Most Walla Walla residents we spoke with today say they are sad to see the octopus mural go.
Many say the painting brightened up the downtown area.
But Walla Walla city officials have said for the past two and a half years that the painting violates the city's sign code, and today, it was time to take it down.
For more than 900 days, a giant painting of a purple octopus has stood tall above the Inland Octopus Toy Store in downtown Walla Walla.
But today, it's gone.
"I think it's kind of a shame. I don't really see how it was really a problem" said Jeffrey Ratliff, Walla Walla resident.
This morning around 6 AM, the city brought in two painters to cover up the 650 square foot mural - it took about 30 minutes.
According to the city's sign code, the painting was too large to stay up.
The toy store's owner Bob Catsiff, tried to fight the city's sign code, but lost, and last month, the U.S. Supreme Court announced it would not hear the case.
The city then gave Catsiff a 30 day window to take the sign down, but he never did.
Yesterday, was day 30.
"It just simply didn't conform. It was never permitted, and it was just out of compliance. So at that point, you either throw out the sign code that this community invested quite a bit in developing originally, or you force it to come into compliance" said Nabiel Shawa, Walla Walla city manager.
A few Walla Walla residents agree with the city, but most say they're disappointed the painting is gone.
"It's a shame" said Bob Merten, Walla Walla resident.
"It's sad.
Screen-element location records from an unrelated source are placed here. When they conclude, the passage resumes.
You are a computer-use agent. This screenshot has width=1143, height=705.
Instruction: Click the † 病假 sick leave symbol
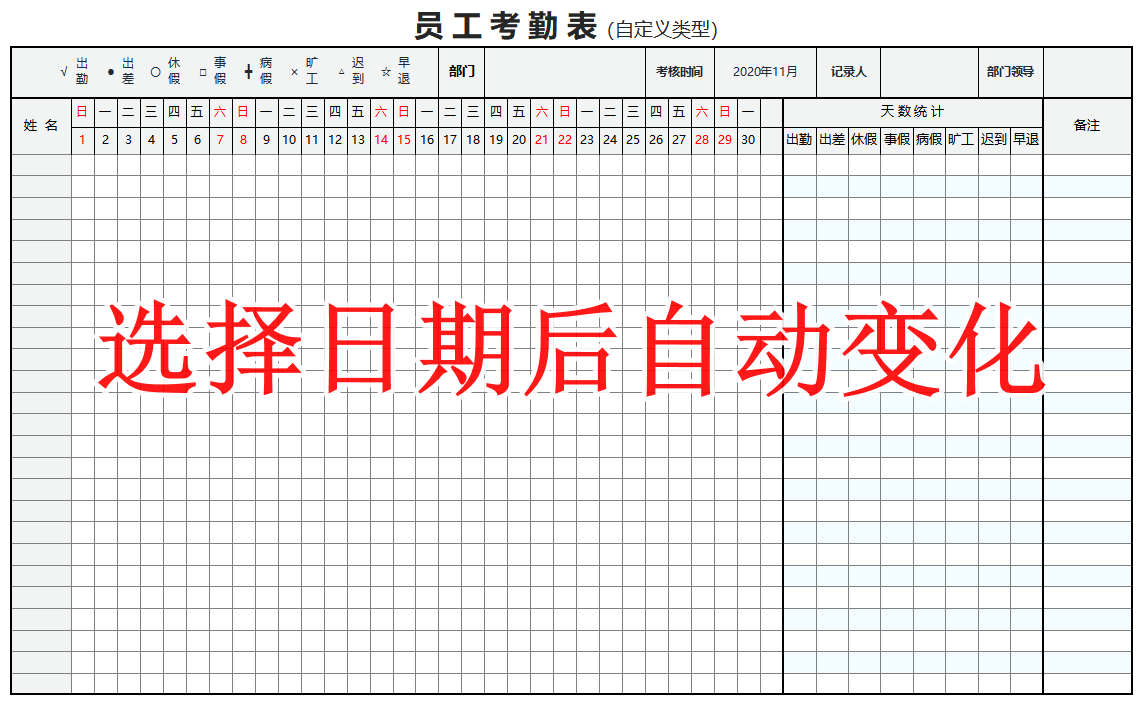[256, 71]
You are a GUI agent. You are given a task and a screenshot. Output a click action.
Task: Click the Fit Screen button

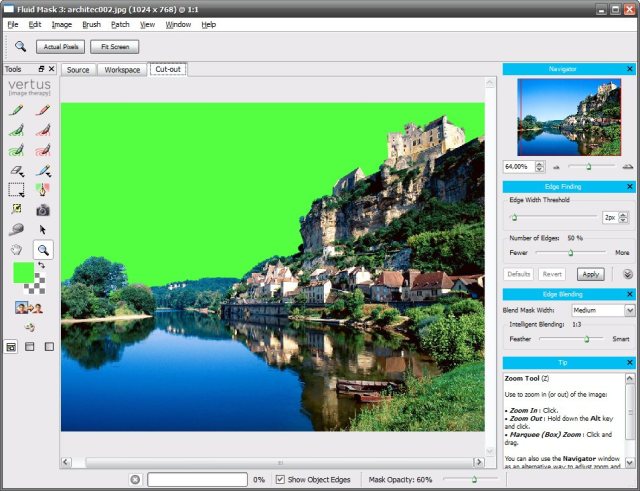coord(114,46)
We moved here about two years ago and that was like our first iconic moment was coming downtown and seeing that octopus" said Erica Kypreos, Walla Walla resident.
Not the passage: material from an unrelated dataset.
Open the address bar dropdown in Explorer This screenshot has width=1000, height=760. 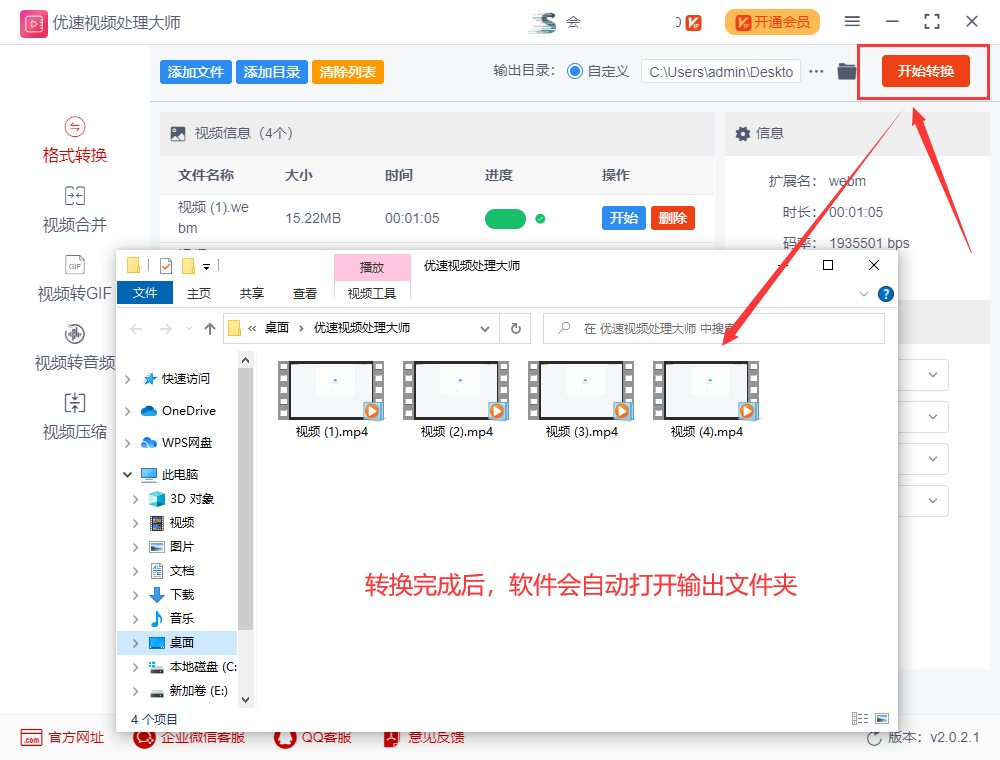tap(485, 328)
"It's a little bit obnoxious. It stands out in the wrong way, and it just kind of ruins the atmosphere of our town, I really think so" said Dale Peterson, Walla Walla resident.
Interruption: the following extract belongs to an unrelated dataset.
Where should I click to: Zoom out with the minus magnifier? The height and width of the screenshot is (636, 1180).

We spoke with Catsiff over the phone today.
He tells us when he arrived at the store early this morning, he was not very surprised the mural was painted over.
He says even though this was a worst-case scenario, he knew this was a possibility, and he has been preparing for it.
Catsiff believes the city is singling him out through selective enforcement.
He says there are other signs and murals throughout the city, like a large Banner Bank sign and a mural at Heritage Park, that violate the sign code.
But city officials say those signs and murals have special permits and were approved by the city.
"We don't agree with it. Does that mean that there's perfect conformance with the sign code throughout every corner of this city? No, there probably isn't. But as the signs are brought to our attention, we address them" said Shawa.
Walla Walla residents say even though the building is a little less colorful, they still plan to shop at the Inland Octopus.
"It'll motivate us to come to the store more often. We've supported them in the two years that we've been around, and we will continue to support the store" said Connie Schultz, who liked the painting.
The city has been fining Catsiff $100 a day each day the painting stayed up and violated the city's sign code.
Catsiff has racked up a bill around $90,000.
Catsiff's attorney sent a letter to the city a few weeks ago regarding selective enforcement.
He says he is still waiting for a reply.